## WHAT YOU HAVE TO DO
All lines in the records below with the word "computer" must be returned.

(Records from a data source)
----

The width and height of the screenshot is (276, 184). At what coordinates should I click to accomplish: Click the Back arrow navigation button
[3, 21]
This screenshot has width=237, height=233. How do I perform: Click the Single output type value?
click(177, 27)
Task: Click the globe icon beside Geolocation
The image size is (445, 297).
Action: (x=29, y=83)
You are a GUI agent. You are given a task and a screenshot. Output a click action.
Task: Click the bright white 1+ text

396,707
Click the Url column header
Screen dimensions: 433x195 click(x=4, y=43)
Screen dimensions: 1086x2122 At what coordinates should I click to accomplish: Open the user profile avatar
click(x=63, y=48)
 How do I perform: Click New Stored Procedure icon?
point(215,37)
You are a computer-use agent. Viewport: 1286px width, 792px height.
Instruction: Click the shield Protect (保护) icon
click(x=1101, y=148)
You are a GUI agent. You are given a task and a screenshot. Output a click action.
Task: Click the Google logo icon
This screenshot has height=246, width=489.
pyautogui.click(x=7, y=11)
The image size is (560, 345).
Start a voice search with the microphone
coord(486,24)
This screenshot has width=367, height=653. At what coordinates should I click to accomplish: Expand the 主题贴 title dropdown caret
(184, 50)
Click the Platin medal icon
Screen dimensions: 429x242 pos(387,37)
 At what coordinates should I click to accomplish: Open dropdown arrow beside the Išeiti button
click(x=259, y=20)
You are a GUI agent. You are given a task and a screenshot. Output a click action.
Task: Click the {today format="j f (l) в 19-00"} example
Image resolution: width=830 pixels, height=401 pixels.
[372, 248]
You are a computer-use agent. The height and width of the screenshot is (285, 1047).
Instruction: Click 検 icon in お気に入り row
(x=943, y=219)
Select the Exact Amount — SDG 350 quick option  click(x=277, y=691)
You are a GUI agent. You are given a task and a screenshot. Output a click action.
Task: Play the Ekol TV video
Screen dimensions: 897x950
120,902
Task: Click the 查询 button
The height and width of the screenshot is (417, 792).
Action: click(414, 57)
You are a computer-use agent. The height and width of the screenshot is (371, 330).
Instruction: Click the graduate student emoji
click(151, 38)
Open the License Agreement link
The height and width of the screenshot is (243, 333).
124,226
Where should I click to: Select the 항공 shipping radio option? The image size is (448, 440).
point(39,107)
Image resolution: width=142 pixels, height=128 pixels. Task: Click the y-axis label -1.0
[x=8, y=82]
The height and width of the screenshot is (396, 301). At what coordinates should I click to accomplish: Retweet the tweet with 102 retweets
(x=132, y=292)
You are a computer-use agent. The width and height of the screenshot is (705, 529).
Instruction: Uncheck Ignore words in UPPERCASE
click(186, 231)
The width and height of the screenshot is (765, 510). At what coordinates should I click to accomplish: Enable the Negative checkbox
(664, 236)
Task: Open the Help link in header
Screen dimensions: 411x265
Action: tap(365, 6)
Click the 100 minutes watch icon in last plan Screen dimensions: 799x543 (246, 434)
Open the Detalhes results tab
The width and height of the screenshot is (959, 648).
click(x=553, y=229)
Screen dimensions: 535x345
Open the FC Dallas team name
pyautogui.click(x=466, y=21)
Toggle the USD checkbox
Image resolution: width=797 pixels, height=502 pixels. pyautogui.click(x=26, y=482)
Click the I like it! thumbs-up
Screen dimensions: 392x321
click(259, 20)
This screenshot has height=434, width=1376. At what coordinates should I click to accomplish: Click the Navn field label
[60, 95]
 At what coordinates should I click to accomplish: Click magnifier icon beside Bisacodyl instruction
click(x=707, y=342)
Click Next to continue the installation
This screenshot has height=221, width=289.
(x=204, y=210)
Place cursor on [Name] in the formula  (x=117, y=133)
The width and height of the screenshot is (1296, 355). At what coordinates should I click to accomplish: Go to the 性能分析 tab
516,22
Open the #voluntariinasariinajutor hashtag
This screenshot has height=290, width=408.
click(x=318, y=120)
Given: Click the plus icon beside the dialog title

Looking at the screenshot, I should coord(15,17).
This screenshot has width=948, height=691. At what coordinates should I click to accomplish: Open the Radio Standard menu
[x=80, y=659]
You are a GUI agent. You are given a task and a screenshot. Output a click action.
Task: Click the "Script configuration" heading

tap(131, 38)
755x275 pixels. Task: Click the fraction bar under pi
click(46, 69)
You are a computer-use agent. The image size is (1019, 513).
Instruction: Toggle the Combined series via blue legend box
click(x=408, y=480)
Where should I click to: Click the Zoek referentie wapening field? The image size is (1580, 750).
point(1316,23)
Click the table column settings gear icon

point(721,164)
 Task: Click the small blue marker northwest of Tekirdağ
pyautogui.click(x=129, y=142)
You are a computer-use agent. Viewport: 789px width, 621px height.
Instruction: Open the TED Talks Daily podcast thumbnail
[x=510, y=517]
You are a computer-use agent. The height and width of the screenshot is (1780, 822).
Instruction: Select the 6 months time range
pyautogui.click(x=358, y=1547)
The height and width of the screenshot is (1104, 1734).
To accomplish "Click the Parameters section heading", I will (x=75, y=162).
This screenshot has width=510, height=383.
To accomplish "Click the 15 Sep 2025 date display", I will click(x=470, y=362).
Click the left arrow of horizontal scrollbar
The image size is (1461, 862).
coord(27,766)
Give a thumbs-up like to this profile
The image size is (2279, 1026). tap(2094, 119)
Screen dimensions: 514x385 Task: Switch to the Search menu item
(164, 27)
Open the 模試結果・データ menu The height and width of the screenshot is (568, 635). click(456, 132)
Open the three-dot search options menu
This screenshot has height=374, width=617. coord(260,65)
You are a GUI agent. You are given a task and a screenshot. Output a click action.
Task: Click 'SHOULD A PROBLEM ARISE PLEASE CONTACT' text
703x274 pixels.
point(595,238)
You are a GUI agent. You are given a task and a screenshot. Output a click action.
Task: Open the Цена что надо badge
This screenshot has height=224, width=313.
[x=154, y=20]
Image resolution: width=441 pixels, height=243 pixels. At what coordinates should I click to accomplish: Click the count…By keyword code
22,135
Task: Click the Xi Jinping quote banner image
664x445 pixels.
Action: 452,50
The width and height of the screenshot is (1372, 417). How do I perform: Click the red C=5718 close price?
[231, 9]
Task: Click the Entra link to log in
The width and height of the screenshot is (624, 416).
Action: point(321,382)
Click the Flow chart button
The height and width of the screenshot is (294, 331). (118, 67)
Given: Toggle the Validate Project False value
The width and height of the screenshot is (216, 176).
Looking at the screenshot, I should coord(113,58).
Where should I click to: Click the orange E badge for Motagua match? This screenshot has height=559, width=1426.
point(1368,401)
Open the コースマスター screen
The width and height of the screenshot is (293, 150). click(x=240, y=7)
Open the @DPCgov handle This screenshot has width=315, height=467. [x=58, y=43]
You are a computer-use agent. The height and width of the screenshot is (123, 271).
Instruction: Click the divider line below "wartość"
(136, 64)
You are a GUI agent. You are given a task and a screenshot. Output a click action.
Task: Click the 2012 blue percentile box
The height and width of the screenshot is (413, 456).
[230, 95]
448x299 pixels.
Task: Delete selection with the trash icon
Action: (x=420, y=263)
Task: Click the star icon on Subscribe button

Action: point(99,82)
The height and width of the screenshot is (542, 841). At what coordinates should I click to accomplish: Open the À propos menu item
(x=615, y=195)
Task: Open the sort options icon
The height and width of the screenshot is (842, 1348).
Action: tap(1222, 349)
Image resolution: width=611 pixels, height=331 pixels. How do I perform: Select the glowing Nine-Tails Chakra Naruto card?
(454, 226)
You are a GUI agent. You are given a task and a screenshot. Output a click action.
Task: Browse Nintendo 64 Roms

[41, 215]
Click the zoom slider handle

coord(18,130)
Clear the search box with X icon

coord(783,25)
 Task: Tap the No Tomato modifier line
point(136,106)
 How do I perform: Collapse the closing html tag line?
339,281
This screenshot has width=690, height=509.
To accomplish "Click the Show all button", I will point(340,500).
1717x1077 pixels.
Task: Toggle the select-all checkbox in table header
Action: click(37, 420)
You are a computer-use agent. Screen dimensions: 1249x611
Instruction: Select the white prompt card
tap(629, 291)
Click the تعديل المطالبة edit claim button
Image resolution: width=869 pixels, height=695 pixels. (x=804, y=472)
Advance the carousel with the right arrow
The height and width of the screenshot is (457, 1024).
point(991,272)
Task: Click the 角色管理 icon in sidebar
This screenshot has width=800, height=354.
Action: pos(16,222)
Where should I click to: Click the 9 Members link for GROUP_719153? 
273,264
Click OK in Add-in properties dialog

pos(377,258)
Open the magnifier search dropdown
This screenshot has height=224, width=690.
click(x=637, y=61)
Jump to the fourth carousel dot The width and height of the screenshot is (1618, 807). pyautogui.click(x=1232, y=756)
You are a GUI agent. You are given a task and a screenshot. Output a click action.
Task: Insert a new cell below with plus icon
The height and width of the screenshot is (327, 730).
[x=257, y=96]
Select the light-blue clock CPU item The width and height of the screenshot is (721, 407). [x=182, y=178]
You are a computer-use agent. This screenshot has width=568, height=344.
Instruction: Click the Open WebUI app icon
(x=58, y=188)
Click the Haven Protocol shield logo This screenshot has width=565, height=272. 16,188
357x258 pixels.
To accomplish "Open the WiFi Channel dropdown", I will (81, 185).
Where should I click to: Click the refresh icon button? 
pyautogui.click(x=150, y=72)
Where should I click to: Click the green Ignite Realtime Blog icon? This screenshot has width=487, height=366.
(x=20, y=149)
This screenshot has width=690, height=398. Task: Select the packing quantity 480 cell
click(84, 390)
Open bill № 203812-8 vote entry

----

## SOLVED PROBLEM
You are a computer-use agent. Viewport: 1286px width, 792px height.
You are a computer-use agent. The height and width of the screenshot is (285, 1047).
You are a computer-use agent. The height and width of the screenshot is (371, 330).
You are a computer-use agent. The width and height of the screenshot is (705, 529).
You are a computer-use agent. The image size is (1019, 513).
You are a computer-use agent. Viewport: 789px width, 621px height.
You are a computer-use agent. The height and width of the screenshot is (1780, 822).
You are a computer-use agent. The height and width of the screenshot is (123, 271).
You are a computer-use agent. Screen dimensions: 1249x611
You are a computer-use agent. This screenshot has width=568, height=344.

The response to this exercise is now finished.